La consuetudine di consumare bevande durante le passeggiate
contribuirono parecchio alla proliferazione di queste costruzioni,
stabili in posizioni strategici di strade e piazze dell’assolata città
urbana e periferica, che in primo tempo fu posticcia, successivamente in
muratura, chi poteva si rivolgeva ad architetti famosi di quel periodo.
Di chiosco “Ribaudo” non ce n’è uno solo, questo multicolore situato in
Piazza Ruggero Settimo, di fronte al teatro Politeama, vanta una sua
copia, costruito in precedenza a piazza Verdi, proprio di fronte al
teatro Massimo, entrambi disegnati dall’architetto Ernesto Basile fu
edificato nel 1894 e, oltre a vendere bibite refrigeranti, fungeva da
biglietteria e da edicola, ora vende tabacchi e valori bollati.
I chioschi di Piazza Verdi
La sua particolare struttura, assembla la muratura con quella che è il
complesso di elementi metallici in ferro battuto di produzione
industriale prodotti dalla nascente “Fonderia Oretea” per i rivestimenti
esterni che da la possibilità a decori fantasiosi, abbinando il grigio
naturale metallico al rosso cupo delle fodrine tenute con imbullonature
e profilature.
La planimetria cruciforme del basamento, inserisce due elementi, il
marmo di Billiemi per il perimetro esterno e la cupoletta ottagonale
tipica delle torri brasiliane che diventerà prerogativa specifica nelle
costruzioni del Basile.
Nello stesso marciapiede, un altro, dall’aria molto misteriosa gli fa
compagnia, il chiosco “Vicari” dello stesso Basile costruito nel 1897,
questo vuole essere un omaggio a quella che è l’arte islamica e, in
particolare, alla creatività Andalusa, con spunti d’architettura
coloniale vittoriana.
La struttura con pianta cruciforme, alla cui base viene ancora una volta
utilizzato il marmo di Billiemi, è percorsa nella sua compagine da un
elaborato intarsio in legno, abbinando degli elementi in ferro battuto,
nel profilo strutturale e nella guglia.
Basile, nel chiosco “Vicari” continuò a sperimentare i motivi
neoislamici, che volle richiamare nello stand Florio a Romagnolo,
attinti nella tradizione locale.
All’angolo con Via Ruggero Settimo si erge il piccolo gioiello
tardo-floreale del liberty palermitano, eretto da Ernesto Basile nel
1916, con la continuità di allineare sullo stesso lato la sequenza delle
due piazze con il corridoio di via Ruggero Settimo, i tre esempi più
qualificati di questa tipologia che a Palermo vide nascere l’Art Nouveau.

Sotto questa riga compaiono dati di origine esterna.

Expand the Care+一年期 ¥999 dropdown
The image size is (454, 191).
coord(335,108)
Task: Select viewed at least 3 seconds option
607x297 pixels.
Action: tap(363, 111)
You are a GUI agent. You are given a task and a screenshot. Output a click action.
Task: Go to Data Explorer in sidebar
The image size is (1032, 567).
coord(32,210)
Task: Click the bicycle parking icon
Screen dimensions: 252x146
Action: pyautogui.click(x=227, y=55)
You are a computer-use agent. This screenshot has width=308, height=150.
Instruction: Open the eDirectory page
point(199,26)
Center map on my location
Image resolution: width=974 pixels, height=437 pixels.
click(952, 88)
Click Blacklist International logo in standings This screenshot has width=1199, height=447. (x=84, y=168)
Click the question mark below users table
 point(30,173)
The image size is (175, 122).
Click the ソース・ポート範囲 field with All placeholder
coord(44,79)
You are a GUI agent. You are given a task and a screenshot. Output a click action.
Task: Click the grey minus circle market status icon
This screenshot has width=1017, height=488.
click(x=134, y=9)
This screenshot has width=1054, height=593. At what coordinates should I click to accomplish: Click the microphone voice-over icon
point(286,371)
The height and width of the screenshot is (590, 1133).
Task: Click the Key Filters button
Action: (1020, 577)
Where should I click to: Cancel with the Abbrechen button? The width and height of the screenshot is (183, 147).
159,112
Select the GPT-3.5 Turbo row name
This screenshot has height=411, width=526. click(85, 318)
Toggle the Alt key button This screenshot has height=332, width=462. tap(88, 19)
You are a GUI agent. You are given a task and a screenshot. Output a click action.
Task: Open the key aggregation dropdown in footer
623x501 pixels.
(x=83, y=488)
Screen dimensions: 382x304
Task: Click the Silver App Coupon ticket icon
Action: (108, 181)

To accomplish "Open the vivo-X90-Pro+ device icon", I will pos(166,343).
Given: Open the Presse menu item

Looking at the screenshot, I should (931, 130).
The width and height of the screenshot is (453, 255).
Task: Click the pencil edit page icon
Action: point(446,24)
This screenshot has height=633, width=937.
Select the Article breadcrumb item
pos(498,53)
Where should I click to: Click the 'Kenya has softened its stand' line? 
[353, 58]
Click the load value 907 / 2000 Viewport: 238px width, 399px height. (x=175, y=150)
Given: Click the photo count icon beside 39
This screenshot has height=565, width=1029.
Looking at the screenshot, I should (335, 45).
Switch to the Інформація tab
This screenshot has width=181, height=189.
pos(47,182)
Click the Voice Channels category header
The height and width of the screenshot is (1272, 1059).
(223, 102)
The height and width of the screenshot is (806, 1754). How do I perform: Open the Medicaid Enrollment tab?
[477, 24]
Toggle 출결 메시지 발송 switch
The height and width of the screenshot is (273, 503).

La piccola costruzione, realizzata in cemento armato, è costituita da
una cruciforme planimetria con quattro aperture che slanciano il corpo
strutturale ricoperto da una tettoia fortemente aggettante, che viene
caratterizzata nel solaio esterno da una composizione a nervature
curvilinee creando degli steccati in cui s’intravede il vuoto, agli
angoli di queste quattro sfere evidenziano all’esterno, con la sua
compagine quadrangolare, la forma interna del vano.
L’esterno dove viene centrato tutto il rigore della nuova arte floreale
è costituito dalla fascia basamentale in pietra di Billiemi da dove si
dipartono delle membrature sia in orizzontale che verticale che
intrecciandosi vertono verso l’alto formando dei ghirigori floreali, qui
si esaltano tutte le forme sinuose del mondo vegetale.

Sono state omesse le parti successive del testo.